### GIVEN DATA:

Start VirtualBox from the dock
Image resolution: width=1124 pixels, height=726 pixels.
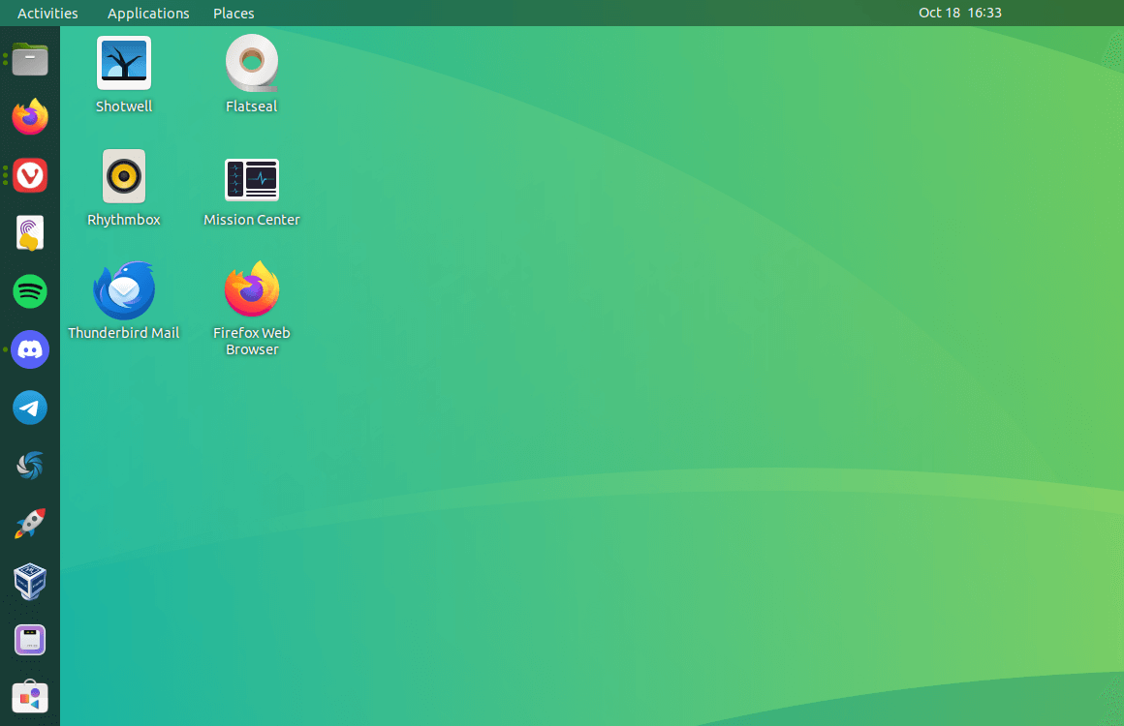[x=29, y=582]
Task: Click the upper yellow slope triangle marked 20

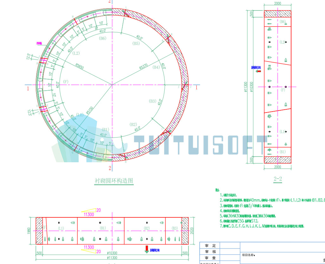Action: pos(89,210)
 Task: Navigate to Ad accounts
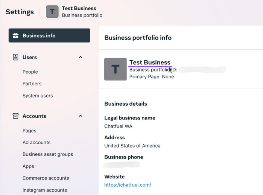point(36,142)
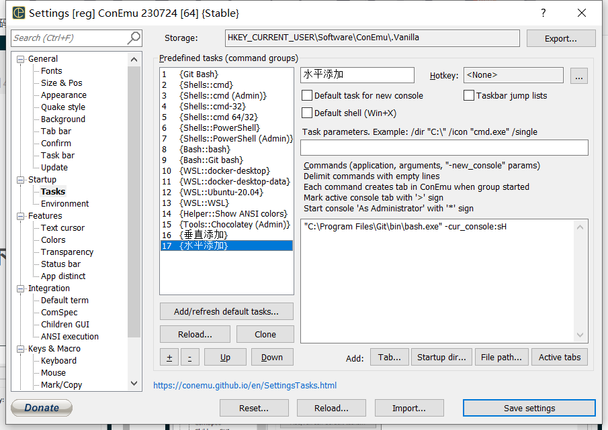Collapse the Features section
This screenshot has height=430, width=608.
coord(20,215)
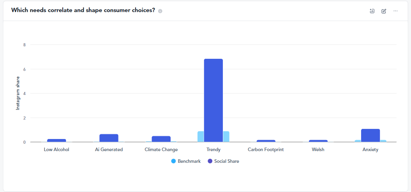Viewport: 411px width, 192px height.
Task: Click the Anxiety Social Share bar
Action: tap(370, 135)
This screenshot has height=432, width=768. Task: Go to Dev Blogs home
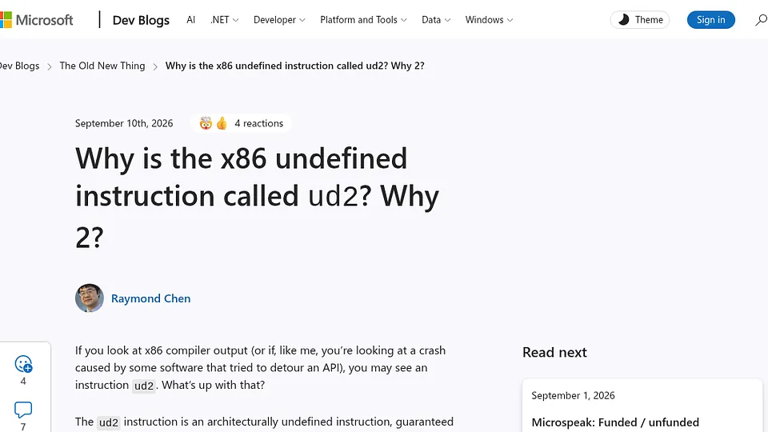141,20
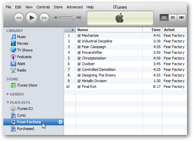Collapse the Playlists section
Screen dimensions: 193x141
(x=8, y=103)
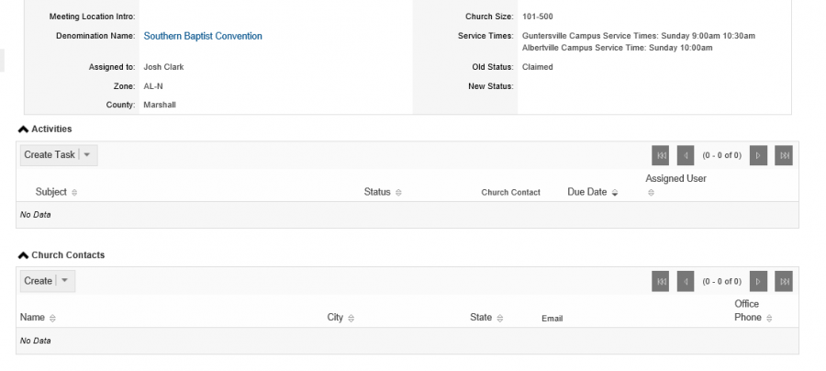Screen dimensions: 826x371
Task: Open the Southern Baptist Convention link
Action: tap(203, 36)
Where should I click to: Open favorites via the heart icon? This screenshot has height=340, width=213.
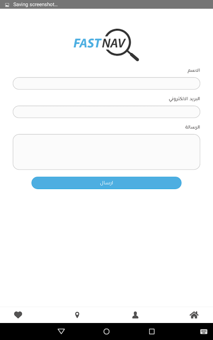[18, 315]
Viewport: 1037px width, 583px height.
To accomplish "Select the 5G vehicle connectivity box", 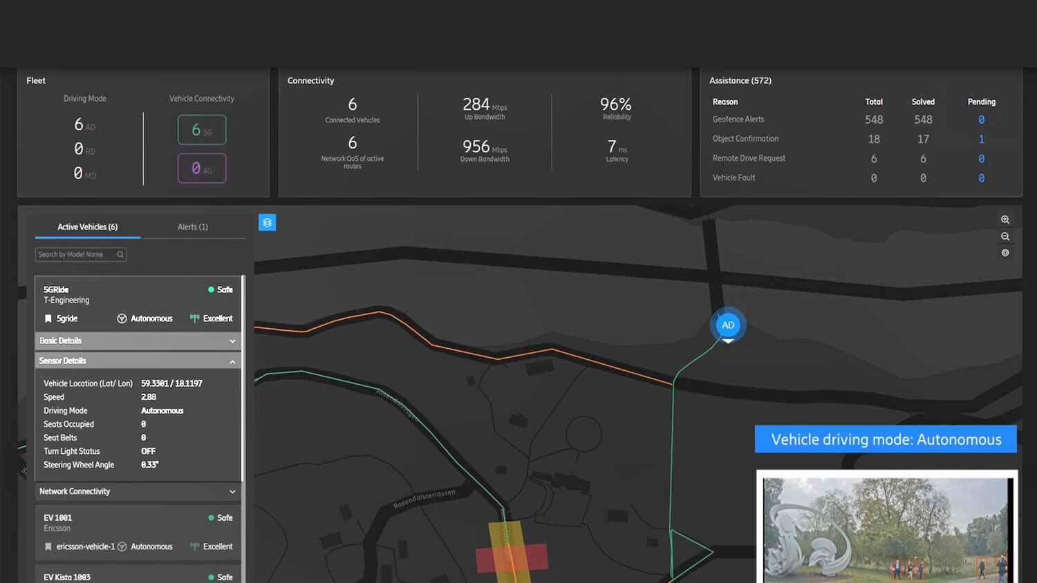I will coord(202,130).
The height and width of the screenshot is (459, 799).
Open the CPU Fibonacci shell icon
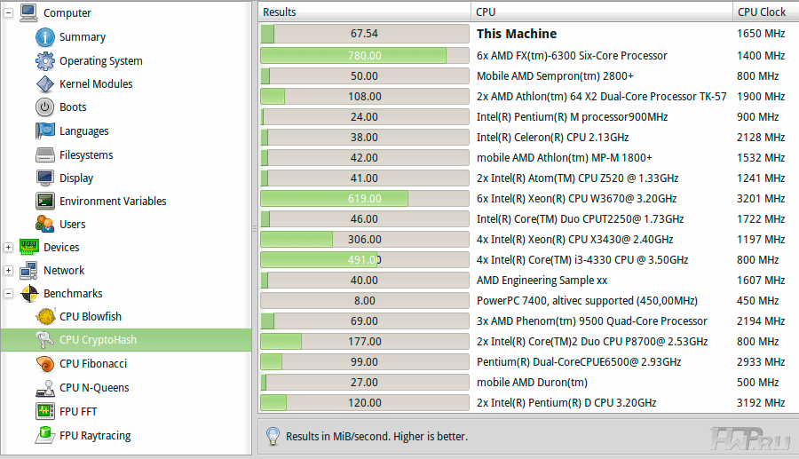[45, 364]
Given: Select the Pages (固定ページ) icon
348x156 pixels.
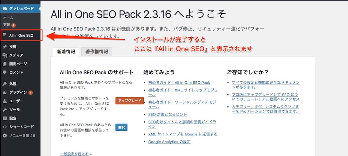Looking at the screenshot, I should (5, 64).
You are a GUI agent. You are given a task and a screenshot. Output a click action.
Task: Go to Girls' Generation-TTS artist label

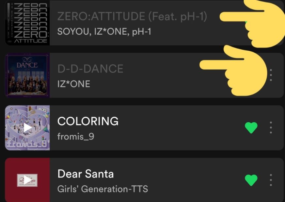tap(103, 189)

### TASK PROMPT:
Pictures do not belong in your copy; restate word for word the lines from the one containing "You are a GUI" through the last line of the records above.

### PROBLEM SOLUTION:
You are a GUI agent. You are given a task and a screenshot. Output a click action.
Task: Go to Girls' Generation-TTS artist label

tap(103, 189)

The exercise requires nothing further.